*** RAW DATA ***

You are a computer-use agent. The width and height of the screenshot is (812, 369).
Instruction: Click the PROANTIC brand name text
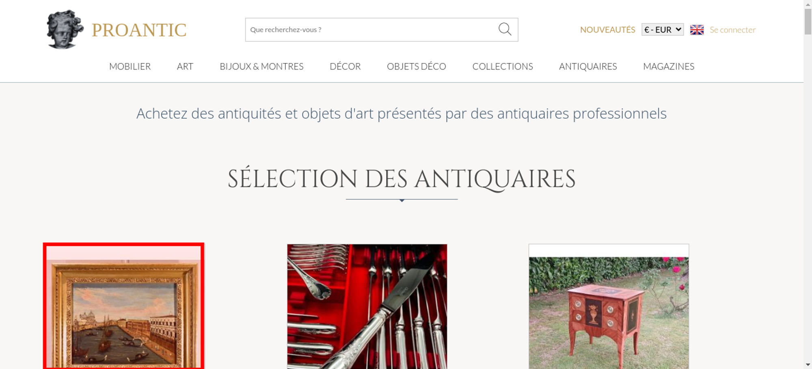coord(139,30)
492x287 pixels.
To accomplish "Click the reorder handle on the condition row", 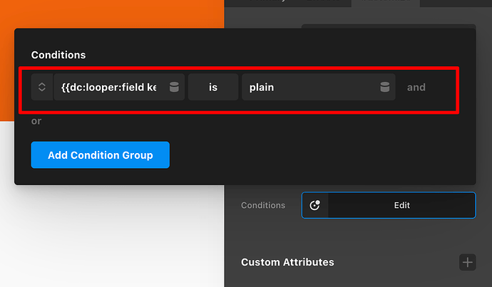I will pos(42,87).
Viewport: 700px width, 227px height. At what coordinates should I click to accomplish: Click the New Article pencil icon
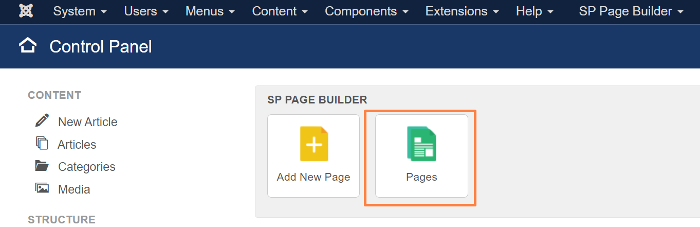point(42,120)
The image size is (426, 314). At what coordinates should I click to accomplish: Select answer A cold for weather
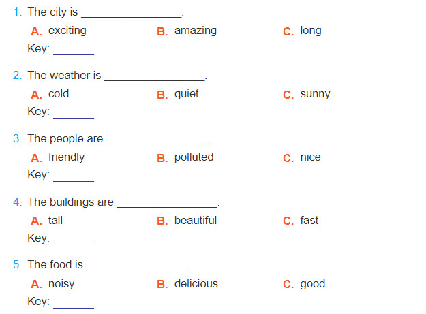pyautogui.click(x=50, y=94)
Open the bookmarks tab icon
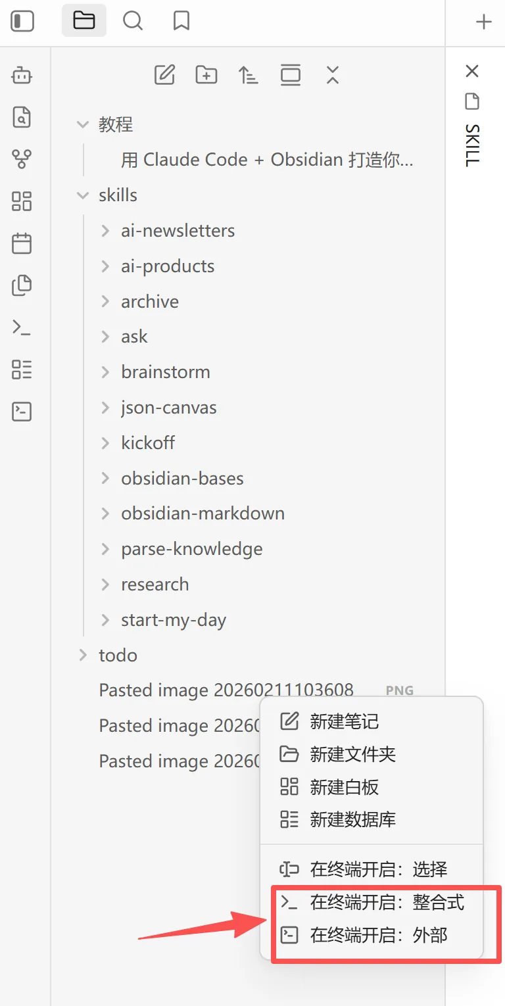 (x=181, y=21)
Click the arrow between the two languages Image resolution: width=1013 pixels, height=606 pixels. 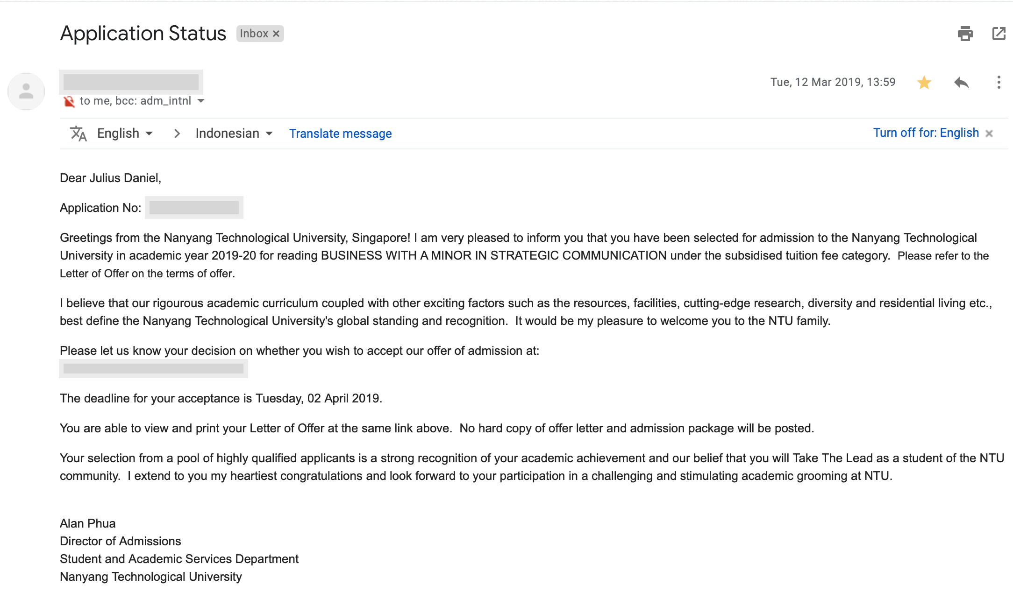point(177,134)
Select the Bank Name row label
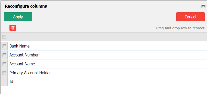 (x=19, y=46)
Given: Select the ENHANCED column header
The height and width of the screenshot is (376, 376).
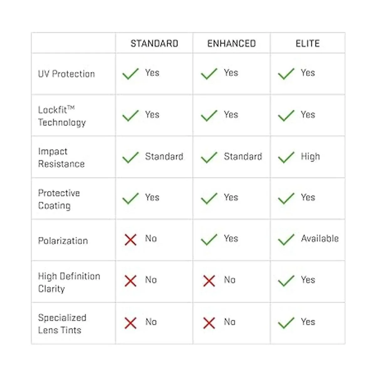Looking at the screenshot, I should (232, 44).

*** End of RAW DATA ***

**EXERCISE AIM**. Reproduce the lines from the one with "Given: Select the ENHANCED column header" through the end of the data, keeping both end lines, adding nothing, and dropping any pictures.

**SOLUTION**.
Given: Select the ENHANCED column header
The height and width of the screenshot is (376, 376).
Looking at the screenshot, I should (232, 44).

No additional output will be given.